Berdasarkan penjelasan di atas, dapat disimpulkan bahwa intensi kewirausahaan (Y) dipengaruhi secara positif oleh sikap personal (X1) dan persepsi kontrol perilaku (X3). Sedangkan, norma subyektif tidak berpengaruh positif terhadap intensi kewirausahaan. Oleh karena itu, hipotesis 3 yaitu sikap personal berpengaruh positif terhadap intensi kewirausahaan secara statistic dapat diterima dan hipotesis 5 yaitu persepsi kontrol perilaku berpengaruh positif terhadap intensi kewirausahaan siswa SMK secara statistic dapat diterima. Sedangkan, hipotesis 4 yaitu norma subyektif berpengaruh positif terhadap intensi kewirausahaan secara statistic tidak dapat diterima atau ditolak. Penelitian penulis diperkuat oleh hasil penelitian Gelderen, et.al (2008) yang menunjukkan bahwa dua variabel yang paling penting untuk menjelaskan kewirausahaan adalah persepsi kontrol perilaku (perceived behavioral control) dan sikap (attitude). Berdasarkan hasil penelitian, penulis menduga bahwa hasil interaksi individu dengan lingkungan terdekat berkaitan dengan situasi kerja, lingkungan kerja, dan jenis pekerjaan belum dapat mempengaruhi siswa untuk memilih berkarir sebagai wirausahawan, tetapi hanya mampu mempengaruhi penilaian mengenai karir wirausaha dan sedikit merubah persepsi siswa terhadap kemudahan atau kesulitan berwirausaha. Namun, berdasarkan hasil deskripsi variabel ditemukan bahwa semua variabel dalam penelitian menunjukkan kriteria ”tinggi”. Artinya bahwa tingginya intensi kewirausahaan siswa lebih banyak dipengaruhi oleh variabel lain di luar model intensi kewirausahaan.

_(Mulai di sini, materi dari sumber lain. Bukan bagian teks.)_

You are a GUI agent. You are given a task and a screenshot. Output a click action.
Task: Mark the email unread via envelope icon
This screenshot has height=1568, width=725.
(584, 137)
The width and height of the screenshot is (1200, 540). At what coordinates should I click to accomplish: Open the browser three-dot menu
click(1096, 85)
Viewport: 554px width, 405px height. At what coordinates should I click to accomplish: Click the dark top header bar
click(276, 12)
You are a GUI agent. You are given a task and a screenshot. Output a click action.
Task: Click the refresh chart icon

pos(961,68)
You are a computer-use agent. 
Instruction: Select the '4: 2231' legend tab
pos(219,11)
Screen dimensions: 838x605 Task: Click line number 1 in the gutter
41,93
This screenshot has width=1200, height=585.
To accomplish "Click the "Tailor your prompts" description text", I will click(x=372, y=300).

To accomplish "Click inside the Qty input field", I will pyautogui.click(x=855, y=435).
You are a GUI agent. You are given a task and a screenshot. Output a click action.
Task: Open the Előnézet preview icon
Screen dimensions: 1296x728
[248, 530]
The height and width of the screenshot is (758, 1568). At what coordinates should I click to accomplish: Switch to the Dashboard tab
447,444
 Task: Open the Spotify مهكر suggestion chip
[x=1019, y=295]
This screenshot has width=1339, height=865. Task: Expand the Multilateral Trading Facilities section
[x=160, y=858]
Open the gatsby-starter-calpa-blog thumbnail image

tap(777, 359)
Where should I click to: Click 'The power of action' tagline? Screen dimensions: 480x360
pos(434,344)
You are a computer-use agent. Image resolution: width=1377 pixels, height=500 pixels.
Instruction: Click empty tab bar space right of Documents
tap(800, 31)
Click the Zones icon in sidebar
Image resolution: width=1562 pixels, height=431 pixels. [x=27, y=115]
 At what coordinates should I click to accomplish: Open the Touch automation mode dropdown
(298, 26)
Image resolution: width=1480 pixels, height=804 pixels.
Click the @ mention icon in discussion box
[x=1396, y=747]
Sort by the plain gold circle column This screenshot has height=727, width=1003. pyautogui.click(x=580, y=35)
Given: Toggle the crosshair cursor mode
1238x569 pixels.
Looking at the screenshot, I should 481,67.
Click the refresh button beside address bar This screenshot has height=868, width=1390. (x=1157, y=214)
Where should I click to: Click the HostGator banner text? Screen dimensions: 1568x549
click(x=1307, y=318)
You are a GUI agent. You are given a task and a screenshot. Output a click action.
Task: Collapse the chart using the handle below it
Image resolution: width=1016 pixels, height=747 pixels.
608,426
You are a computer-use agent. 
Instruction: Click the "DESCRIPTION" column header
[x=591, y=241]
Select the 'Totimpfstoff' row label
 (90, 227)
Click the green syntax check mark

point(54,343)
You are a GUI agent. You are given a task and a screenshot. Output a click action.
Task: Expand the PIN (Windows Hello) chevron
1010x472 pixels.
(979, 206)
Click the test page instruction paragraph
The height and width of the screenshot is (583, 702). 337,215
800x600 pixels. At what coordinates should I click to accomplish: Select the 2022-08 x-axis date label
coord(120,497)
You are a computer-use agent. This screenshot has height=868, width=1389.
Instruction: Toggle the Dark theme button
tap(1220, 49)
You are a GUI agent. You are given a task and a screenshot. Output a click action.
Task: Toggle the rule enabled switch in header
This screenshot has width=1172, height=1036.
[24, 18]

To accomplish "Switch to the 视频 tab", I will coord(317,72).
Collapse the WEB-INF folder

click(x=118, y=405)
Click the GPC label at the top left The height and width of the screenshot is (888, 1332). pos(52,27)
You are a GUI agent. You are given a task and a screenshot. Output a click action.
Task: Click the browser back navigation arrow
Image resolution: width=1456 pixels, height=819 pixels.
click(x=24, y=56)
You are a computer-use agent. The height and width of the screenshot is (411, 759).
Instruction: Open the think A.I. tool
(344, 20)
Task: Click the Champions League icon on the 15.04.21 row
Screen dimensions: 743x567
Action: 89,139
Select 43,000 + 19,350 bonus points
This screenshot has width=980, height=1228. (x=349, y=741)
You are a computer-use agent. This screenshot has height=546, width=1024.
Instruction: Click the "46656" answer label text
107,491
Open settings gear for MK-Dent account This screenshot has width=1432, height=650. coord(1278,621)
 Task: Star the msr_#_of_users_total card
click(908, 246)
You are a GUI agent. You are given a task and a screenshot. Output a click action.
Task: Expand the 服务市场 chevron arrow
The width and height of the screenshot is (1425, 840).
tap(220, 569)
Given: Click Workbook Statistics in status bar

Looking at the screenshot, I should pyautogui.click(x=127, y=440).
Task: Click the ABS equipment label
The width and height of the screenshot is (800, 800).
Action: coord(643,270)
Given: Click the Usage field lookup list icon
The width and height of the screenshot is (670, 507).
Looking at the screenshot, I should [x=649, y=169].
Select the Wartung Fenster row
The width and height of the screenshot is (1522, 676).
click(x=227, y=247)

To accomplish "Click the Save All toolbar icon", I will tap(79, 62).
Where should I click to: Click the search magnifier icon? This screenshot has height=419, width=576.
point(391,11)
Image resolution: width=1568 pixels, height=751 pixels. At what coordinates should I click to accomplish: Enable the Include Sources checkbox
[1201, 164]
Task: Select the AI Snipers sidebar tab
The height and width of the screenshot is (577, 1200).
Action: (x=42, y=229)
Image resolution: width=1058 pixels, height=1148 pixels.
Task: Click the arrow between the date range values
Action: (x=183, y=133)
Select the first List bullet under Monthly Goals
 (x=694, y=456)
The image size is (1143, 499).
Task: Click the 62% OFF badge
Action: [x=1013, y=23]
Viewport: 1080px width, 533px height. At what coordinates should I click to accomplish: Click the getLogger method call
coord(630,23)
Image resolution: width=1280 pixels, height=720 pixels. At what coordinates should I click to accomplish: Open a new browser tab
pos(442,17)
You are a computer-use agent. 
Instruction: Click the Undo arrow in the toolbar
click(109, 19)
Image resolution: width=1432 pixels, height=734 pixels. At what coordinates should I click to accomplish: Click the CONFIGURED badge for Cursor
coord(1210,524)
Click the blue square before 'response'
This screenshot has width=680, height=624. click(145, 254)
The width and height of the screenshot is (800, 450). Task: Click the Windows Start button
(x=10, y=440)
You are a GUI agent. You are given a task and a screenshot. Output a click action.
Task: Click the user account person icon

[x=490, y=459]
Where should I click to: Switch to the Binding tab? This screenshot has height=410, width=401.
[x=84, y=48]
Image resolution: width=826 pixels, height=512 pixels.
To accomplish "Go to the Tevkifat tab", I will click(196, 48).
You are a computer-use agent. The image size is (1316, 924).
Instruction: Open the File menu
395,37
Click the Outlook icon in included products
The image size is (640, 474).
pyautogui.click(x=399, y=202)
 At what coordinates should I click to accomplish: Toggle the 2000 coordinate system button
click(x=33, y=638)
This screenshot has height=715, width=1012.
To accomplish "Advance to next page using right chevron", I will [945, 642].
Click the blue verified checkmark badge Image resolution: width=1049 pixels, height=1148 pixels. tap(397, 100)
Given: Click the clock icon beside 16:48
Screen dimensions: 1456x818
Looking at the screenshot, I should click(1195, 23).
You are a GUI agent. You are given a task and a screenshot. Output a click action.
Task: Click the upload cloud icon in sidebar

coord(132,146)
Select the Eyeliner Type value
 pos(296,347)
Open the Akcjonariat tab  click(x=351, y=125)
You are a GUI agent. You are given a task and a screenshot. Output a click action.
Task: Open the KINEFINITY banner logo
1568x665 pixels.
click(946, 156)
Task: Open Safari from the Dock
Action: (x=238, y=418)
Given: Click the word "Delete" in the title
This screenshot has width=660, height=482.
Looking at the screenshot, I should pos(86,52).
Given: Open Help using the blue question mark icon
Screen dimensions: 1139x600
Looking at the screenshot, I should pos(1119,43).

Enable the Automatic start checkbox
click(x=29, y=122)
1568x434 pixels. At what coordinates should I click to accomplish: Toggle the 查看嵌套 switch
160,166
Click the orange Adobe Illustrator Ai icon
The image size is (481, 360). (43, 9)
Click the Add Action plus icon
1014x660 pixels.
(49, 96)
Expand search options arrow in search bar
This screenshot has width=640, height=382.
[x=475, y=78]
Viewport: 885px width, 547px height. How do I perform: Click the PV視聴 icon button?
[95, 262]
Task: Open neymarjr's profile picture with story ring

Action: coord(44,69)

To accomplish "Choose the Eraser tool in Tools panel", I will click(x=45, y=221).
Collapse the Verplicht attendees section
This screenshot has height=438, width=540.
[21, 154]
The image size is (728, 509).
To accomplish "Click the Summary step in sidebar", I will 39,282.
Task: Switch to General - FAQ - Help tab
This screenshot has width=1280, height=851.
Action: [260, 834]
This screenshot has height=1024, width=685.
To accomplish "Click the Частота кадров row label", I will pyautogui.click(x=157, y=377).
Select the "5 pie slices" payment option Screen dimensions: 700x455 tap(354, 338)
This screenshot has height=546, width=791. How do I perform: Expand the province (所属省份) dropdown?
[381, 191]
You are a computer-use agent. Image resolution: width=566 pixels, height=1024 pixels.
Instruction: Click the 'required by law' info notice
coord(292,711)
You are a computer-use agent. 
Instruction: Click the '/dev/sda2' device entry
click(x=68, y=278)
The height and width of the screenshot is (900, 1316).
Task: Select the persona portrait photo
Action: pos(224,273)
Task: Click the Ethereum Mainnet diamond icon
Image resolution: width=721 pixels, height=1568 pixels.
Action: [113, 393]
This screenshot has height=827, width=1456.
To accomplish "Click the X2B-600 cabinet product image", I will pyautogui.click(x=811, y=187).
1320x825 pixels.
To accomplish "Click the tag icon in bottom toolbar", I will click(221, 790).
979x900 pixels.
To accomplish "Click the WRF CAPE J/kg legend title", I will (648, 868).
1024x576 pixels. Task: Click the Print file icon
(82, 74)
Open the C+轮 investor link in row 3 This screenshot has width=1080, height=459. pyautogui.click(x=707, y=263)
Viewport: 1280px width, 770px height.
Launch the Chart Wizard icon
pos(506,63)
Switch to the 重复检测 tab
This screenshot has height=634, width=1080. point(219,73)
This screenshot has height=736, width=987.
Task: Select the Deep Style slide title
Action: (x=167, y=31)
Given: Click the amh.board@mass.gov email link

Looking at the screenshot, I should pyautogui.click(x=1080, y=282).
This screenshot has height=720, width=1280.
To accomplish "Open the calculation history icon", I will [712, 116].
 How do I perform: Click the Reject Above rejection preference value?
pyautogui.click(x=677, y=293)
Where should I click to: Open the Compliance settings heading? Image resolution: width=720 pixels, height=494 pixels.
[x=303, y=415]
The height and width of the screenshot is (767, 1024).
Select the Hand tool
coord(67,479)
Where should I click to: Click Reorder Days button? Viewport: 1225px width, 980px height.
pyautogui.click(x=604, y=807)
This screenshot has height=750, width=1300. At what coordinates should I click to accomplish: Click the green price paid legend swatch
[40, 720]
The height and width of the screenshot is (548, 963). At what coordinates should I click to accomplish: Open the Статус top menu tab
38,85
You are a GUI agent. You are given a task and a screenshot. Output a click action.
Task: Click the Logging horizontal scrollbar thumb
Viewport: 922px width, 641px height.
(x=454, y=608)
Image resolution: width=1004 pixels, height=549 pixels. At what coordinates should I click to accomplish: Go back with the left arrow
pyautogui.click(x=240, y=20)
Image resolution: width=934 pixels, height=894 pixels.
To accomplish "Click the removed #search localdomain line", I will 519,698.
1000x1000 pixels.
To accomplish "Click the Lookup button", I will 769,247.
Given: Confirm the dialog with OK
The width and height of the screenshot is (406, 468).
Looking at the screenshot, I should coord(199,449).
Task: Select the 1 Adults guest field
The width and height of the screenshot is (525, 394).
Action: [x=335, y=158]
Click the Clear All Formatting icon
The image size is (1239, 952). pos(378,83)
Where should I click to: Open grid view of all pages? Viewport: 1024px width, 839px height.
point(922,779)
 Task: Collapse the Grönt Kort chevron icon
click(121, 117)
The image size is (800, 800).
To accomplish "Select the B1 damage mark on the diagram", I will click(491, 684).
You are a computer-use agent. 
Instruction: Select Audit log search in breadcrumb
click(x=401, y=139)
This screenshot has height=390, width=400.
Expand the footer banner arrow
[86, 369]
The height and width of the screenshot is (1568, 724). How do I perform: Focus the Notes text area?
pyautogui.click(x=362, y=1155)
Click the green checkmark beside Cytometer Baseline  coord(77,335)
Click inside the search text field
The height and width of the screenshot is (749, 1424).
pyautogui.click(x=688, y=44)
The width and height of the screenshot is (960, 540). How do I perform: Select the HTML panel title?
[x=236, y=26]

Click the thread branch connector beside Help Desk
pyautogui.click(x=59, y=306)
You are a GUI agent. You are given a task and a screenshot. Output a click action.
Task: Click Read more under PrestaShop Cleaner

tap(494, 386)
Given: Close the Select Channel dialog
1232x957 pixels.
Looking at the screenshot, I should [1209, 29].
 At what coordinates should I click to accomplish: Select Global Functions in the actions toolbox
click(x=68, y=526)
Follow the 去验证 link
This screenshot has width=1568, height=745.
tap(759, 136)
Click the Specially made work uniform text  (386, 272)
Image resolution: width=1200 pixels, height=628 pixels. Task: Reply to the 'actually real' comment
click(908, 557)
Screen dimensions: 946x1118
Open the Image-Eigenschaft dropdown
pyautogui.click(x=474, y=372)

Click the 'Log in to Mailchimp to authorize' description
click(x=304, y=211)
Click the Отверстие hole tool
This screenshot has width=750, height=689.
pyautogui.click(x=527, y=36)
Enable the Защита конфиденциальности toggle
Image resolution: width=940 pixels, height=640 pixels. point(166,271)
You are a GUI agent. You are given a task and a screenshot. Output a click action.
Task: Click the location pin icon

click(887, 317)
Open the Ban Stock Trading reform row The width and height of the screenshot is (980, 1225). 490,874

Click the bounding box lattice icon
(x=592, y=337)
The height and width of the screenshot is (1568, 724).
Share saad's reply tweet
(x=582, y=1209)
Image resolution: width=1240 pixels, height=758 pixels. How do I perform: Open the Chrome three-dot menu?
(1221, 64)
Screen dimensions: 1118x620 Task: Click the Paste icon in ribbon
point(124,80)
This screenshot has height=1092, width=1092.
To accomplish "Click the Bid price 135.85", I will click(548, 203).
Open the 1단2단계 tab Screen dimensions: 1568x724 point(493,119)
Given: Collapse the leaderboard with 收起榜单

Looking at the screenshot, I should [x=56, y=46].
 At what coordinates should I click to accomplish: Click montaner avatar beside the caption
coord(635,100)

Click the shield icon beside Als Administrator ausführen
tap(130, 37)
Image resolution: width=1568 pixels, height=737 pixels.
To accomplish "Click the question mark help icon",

Dalam pembahasan bab sebelumnya, intensi merupakan faktor motivasi yang dapat memengaruhi perilaku seseorang, semakin kuat intensi yang dimiliki maka akan semakin besar terwujudnya perilaku yang diharapkan. Menurut Luiz, et.al (2015: 760) lima dimensi dari intensi kewirausahaan, antara lain:
1. Latar belakang pribadi: dimensi ini meliputi unsur-unsur akademis, yaitu faktor demografi, keluarga dan lingkungan social.
2. Pengetahuan bisnis: sebagai dasar yang fundamental mengenai keterampilan yang dibutuhkan untuk kinerja pelaksanaan kegiatan usaha, dengan
mempertimbangkan pengetahuan yang berbeda mengenai manajemen perusahaan. Terutama untuk membedakan pengusaha yang memiliki kemampuan dalam mengidentifikasi peluang dan mengambil keuntungan penuh dari bisnis yang muncul dari waktu ke waktu.
3. Motivasi berwirausaha: keterampilan ini berhubungan dengan motivasi untuk membuat bisnis pribadi, dengan mempertimbangkan empat faktor motivasi: kebutuhan untuk kebebasan, pengembangan pribadi, memperoleh kemakmuran dan kebutuhan untuk mendapatkan persetujuan.
4. Auto efektivitas kewirausahaan: menjelaskan sejauh mana seseorang percaya pada kemampuan mereka untuk melakukan tugas yang diberikan.
5. Lingkungan pendidikan: persepsi individu mengenai pengaruh lingkungan, berkaitan dengan lembaga pendidikan tinggi dan bagaimana dapat mempengaruhi aspirasi berwirausaha mereka.
Sedangkan, Ajzen (1991) dalam teori Planned Behavior menyatakan bahwa intensi diasumsikan dapat memprediksi faktor motivasi yang mempengaruhi perilaku, indikasinya yaitu seberapa keras orang bersedia untuk mencoba, berapa banyak dari upaya mereka untuk mengerahkan, dalam rangka mewujudkan perilaku tertentu. Artinya, semakin kuat intensi yang terlibat dalam perilaku, semakin besar kinerja yang dilakukan individu. Selanjutnya, perilaku intensi dapat diekspresikan jika perilaku yang dimaksud berada di bahwa kontrol kehendak, yaitu jika seseorang mampu memutuskan untuk melakukan atau tidak melakukan perilaku tersebut meskipun perilaku tersebut mudah dilakukan tetapi tetap bergantung pada faktor-faktor nonmotivasi seperti ketersediaan peluang, dan sumber daya (waktu, uang, keterampilan, kerja sama dengan orang lain) (Ajzen, 1991). Berdasarkan uraian di atas dapat dikatakan bahwa intensi kewirausahaan merupakan predictor terbaik dalam mengukur kemungkinan besar siswa memilih karir sebagai wirausaha.